The other key event is the death of a long-term, severely ill patient due to a medical error that occurs during a failed resuscitation. When Dr. Akai (Shirô Sano), who was thought by the staff to be sleeping in another room, overhears them conspiring to cover up the error by hastening the decay of the now-dead patient's body, he uses this knowledge to blackmail the other doctors into helping him to investigate the infected patient's disease so that he can become a famous physician.

 

Soon thereafter, the infected patient appears to dissolve into a puddle of rotten, green flesh, but the doctors and nurses discover only too late that he has actually transformed into something sinister that is hiding in the shadows of the hospital. One by one, the staff begin to come down with symptoms of the infection, beginning with the nursing supervisor. But what is causing it and how is it being spread? The answer to this question comes only partially and too late for those who discover it -- Dr. Akiba and his neurologist colleague, Dr. Nakazono (Michiko Hada), for whom the answer is beyond medical science.

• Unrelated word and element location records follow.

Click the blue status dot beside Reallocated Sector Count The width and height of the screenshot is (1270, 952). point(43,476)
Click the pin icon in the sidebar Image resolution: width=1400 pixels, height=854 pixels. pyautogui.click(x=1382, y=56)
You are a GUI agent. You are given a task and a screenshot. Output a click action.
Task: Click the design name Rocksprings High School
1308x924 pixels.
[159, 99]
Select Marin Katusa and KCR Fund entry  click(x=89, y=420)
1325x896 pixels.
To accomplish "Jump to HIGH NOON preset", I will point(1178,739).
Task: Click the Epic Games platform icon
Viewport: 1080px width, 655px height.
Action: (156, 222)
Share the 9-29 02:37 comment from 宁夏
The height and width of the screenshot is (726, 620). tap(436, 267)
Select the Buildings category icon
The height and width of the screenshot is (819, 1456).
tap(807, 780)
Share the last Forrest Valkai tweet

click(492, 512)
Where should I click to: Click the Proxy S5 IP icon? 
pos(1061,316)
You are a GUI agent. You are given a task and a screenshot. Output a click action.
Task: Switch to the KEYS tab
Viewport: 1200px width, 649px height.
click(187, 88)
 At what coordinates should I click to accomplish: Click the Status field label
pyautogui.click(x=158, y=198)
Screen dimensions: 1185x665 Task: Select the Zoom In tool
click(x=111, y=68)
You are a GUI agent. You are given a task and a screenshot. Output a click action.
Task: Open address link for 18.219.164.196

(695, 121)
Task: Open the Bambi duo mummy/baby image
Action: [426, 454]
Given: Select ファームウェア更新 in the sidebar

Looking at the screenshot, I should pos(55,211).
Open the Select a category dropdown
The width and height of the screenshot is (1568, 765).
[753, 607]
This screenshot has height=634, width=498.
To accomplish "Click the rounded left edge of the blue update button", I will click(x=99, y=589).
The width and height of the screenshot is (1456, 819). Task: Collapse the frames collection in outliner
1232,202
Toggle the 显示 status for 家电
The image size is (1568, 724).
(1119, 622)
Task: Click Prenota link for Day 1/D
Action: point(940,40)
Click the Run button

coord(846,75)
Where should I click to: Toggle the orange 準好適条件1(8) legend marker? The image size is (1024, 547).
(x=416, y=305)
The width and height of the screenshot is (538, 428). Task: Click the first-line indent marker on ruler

The full answer, however, is revealed only by the viewer at the film's end; even then, there appears to be more to the story -- information that could only be supplied by a sequel. This film has a very interesting premise that generates more loose ends than it ties up. For example, there is a recurring segment involving a playground, on which one of the swings moves as if someone is swinging on it -- but there is nobody there. This suggests some type of supernatural influence. However, the significance of this segment is never made clear. Also, there is a young boy who is a patient in the hospital. He wears a costume mask, which suggests he has something to do with the evil that is going on, but he appears to be afraid and is not presented as involved in the infection and its aftermath. Perhaps there is some aspect of Japanese culture at work here that I am not able to understand or references to other horror films that I have not yet seen. Rated "R" by the MPAA, "Infection" is currently available on DVD from Netflix.